Zij die ons voorgingen, kunnen ons bemoedigen in het geloof

Het heeft iets waardevols om, als een predikant in de middagdienst spreekt van de „kerk van alle tijden en plaatsen”, te denken aan diegenen die voor ons persoonlijk van betekenis geweest zijn in het geloof.

Prof. dr. Marc J. de Vries
2 July 2022 19:16
De Franse militaire begraafplaats N°2 van Serre-Hebuterne in Beaumont Hamel, Noord-Frankrijk. De begraafplaats voor soldaten die sneuvelden tijdens de Slag om de Ancre in november 1916 tijdens de Eerste Wereldoorlog, telt 5971 Britse, 619 Canadese, 401 Australische, 73 Nieuw-Zeelandse, 34 Zuid-Afrikaanse, 28 Newfoundlander en 13 Duitse graven. beeld AFP, Philippe HUGUEN
De Franse militaire begraafplaats N°2 van Serre-Hebuterne in Beaumont Hamel, Noord-Frankrijk. De begraafplaats voor soldaten die sneuvelden tijdens de Slag om de Ancre in november 1916 tijdens de Eerste Wereldoorlog, telt 5971 Britse, 619 Canadese, 401 Australische, 73 Nieuw-Zeelandse, 34 Zuid-Afrikaanse, 28 Newfoundlander en 13 Duitse graven. beeld AFP, Philippe HUGUEN

Op zondag 26 juni maakte ik in een kerk in St. John’s (Newfoundland, Canada) een wat wonderlijke dienst mee. Het was de zondag waarop herdacht werd dat het Royal Newfoundland Regiment op 1 juli 1916 in de Eerste Wereldoorlog bij de slag van Beaumont-Hamel (Frankrijk) in slechts een halfuur vrijwel volledig sneuvelde. Dit regiment soldaten was het enige dat vanuit Canada naar Europa was gezonden om daar tegen Duitsland te strijden. De recruteringscampagne van de overheid had een overweldigend aantal vrijwilligers opgeleverd en de betrokkenheid van het thuisfront was groot. Het was daarom een geweldige slag voor de bevolking van de kleine provincie Newfoundland/Labrador dat zo veel van hun mensen (niet minder dan 820!) de dood vonden in die veldslag. Zelfs de naam van de enige universiteit van St. John’s, Memorial University of Newfoundland, gastinstelling van de conferentie die ik bijwoonde, verwijst naar de herdenking van de gevallenen.

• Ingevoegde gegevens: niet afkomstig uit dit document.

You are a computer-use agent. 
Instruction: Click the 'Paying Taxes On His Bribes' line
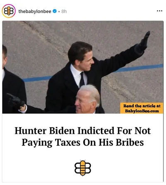83,143
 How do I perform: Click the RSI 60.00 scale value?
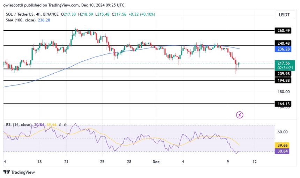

In verband met de dag van herinnering was er in het museum van St. John’s, The Rooms geheten, een speciale tentoonstelling over het Royal Newfoundland Regiment en de slag bij Beaumont-Hamel. Opvallend was dat die helemaal was opgezet vanuit personen en hun individuele ervaringen. Aan de hand van hun brieven kon je zien hoe elk op zijn eigen manier het oorlogsgeweld verwerkte. Zo kreeg de oorlog een heel persoonlijk gezicht in plaats van afstandelijke opsommingen van feiten. Uit diverse van die tentoongestelde brieven bleek de rol van het geloof bij deze soldaten en het medisch personeel dat mee uitgezonden was. Deze mensen zagen het als een roeping van God om te strijden voor recht en gerechtigheid. Zo werd het getal van 820 gesneuvelden omgezet in concrete namen, zoals dat ook gedaan wordt in het bekende Yad Vashem in Jeruzalem, waar in een vrijwel donkere ruimte de namen van omgekomen kinderen worden opgenoemd. Of zoals iemand eens zei: er zijn niet zes miljoen Joden omgekomen, maar één plus één plus één plus één enzovoorts.

Concreet terugdenken

Op het monument in de plaats St. John’s ter nagedachtenis van de gevallenen staat deze tekst: ”To the Glory of God and in perpetual remembrance of those officers and men of the Newfoundland Forces who gave their lives by Land and Sea in the Great War and who have no known graves.” (”Tot eer van God en blijvende nagedachtenis aan de officieren en manschappen van de Newfoundland Forces die hun leven gaven te land en ter zee in de Grote Oorlog en wier graven niet bekend zijn.”) Veel vrijwilligers waren christen en hadden zich uit geloofsovertuiging opgegeven. In de kerkdienst die ik bijwoonde, werd dan ook het verdriet om de diep ingrijpende gebeurtenis verbonden met het christelijk geloof en de eer van God.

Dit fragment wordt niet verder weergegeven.